>>>>
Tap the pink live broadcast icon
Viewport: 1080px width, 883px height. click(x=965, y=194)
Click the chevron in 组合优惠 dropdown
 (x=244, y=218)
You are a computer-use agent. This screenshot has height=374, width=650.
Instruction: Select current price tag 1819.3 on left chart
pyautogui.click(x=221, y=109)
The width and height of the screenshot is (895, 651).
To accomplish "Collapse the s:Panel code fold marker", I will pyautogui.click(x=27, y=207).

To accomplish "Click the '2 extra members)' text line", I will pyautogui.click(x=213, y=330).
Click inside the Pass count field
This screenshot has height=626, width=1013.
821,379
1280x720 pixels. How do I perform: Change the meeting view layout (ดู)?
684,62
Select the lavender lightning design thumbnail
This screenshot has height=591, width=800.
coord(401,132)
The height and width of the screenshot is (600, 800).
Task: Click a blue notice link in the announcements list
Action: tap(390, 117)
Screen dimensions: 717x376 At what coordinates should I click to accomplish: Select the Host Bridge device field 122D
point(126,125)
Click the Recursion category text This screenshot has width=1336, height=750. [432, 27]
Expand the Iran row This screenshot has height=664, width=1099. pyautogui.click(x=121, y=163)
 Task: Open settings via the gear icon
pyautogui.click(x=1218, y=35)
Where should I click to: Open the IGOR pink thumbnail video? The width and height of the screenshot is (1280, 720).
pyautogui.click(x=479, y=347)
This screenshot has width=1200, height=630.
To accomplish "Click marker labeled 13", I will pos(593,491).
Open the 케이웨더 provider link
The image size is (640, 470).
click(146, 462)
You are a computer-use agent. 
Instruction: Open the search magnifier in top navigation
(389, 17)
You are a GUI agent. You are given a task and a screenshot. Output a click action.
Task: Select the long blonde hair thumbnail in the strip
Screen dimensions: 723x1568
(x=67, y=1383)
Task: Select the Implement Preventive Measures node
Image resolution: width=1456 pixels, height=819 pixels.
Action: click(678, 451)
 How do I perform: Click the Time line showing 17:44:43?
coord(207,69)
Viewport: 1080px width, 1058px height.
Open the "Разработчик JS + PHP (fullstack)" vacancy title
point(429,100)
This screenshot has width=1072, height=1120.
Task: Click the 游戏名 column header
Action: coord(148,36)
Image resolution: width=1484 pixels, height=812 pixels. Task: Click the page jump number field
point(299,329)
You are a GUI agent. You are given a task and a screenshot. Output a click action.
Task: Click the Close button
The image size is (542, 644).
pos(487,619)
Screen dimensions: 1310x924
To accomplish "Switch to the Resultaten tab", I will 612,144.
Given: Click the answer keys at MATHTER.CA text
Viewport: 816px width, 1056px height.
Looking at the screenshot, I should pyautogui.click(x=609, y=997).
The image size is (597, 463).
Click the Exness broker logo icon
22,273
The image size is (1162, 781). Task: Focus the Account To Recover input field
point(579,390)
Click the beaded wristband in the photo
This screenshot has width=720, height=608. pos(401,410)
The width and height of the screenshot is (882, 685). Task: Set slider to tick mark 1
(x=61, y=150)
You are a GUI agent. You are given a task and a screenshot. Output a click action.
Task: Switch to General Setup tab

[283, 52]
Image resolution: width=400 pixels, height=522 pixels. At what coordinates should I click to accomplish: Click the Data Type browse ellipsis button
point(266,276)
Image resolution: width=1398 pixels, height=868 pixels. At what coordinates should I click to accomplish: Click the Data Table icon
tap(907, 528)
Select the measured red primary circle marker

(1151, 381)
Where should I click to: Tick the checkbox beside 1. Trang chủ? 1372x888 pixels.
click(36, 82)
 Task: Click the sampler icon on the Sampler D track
<<<<
TASK: All of the data above should be set down word for word.

ANSWER TO THIS EXERCISE:
Tap the pink live broadcast icon
Viewport: 1080px width, 883px height. click(x=965, y=194)
Click the chevron in 组合优惠 dropdown
 (x=244, y=218)
You are a computer-use agent. This screenshot has height=374, width=650.
Instruction: Select current price tag 1819.3 on left chart
pyautogui.click(x=221, y=109)
The width and height of the screenshot is (895, 651).
To accomplish "Collapse the s:Panel code fold marker", I will pyautogui.click(x=27, y=207).

To accomplish "Click the '2 extra members)' text line", I will pyautogui.click(x=213, y=330).
Click inside the Pass count field
This screenshot has height=626, width=1013.
821,379
1280x720 pixels. How do I perform: Change the meeting view layout (ดู)?
684,62
Select the lavender lightning design thumbnail
This screenshot has height=591, width=800.
coord(401,132)
The height and width of the screenshot is (600, 800).
Task: Click a blue notice link in the announcements list
Action: tap(390, 117)
Screen dimensions: 717x376 At what coordinates should I click to accomplish: Select the Host Bridge device field 122D
point(126,125)
Click the Recursion category text This screenshot has width=1336, height=750. [432, 27]
Expand the Iran row This screenshot has height=664, width=1099. pyautogui.click(x=121, y=163)
 Task: Open settings via the gear icon
pyautogui.click(x=1218, y=35)
Where should I click to: Open the IGOR pink thumbnail video? The width and height of the screenshot is (1280, 720).
pyautogui.click(x=479, y=347)
This screenshot has width=1200, height=630.
To accomplish "Click marker labeled 13", I will pos(593,491).
Open the 케이웨더 provider link
The image size is (640, 470).
click(146, 462)
You are a computer-use agent. 
Instruction: Open the search magnifier in top navigation
(389, 17)
You are a GUI agent. You are given a task and a screenshot. Output a click action.
Task: Select the long blonde hair thumbnail in the strip
Screen dimensions: 723x1568
(x=67, y=1383)
Task: Select the Implement Preventive Measures node
Image resolution: width=1456 pixels, height=819 pixels.
Action: click(678, 451)
 How do I perform: Click the Time line showing 17:44:43?
coord(207,69)
Viewport: 1080px width, 1058px height.
Open the "Разработчик JS + PHP (fullstack)" vacancy title
point(429,100)
This screenshot has width=1072, height=1120.
Task: Click the 游戏名 column header
Action: coord(148,36)
Image resolution: width=1484 pixels, height=812 pixels. Task: Click the page jump number field
point(299,329)
You are a GUI agent. You are given a task and a screenshot. Output a click action.
Task: Click the Close button
The image size is (542, 644).
pos(487,619)
Screen dimensions: 1310x924
To accomplish "Switch to the Resultaten tab", I will 612,144.
Given: Click the answer keys at MATHTER.CA text
Viewport: 816px width, 1056px height.
Looking at the screenshot, I should pyautogui.click(x=609, y=997).
The image size is (597, 463).
Click the Exness broker logo icon
22,273
The image size is (1162, 781). Task: Focus the Account To Recover input field
point(579,390)
Click the beaded wristband in the photo
This screenshot has width=720, height=608. pos(401,410)
The width and height of the screenshot is (882, 685). Task: Set slider to tick mark 1
(x=61, y=150)
You are a GUI agent. You are given a task and a screenshot. Output a click action.
Task: Switch to General Setup tab

[283, 52]
Image resolution: width=400 pixels, height=522 pixels. At what coordinates should I click to accomplish: Click the Data Type browse ellipsis button
point(266,276)
Image resolution: width=1398 pixels, height=868 pixels. At what coordinates should I click to accomplish: Click the Data Table icon
tap(907, 528)
Select the measured red primary circle marker

(1151, 381)
Where should I click to: Tick the checkbox beside 1. Trang chủ? 1372x888 pixels.
click(36, 82)
 Task: Click the sampler icon on the Sampler D track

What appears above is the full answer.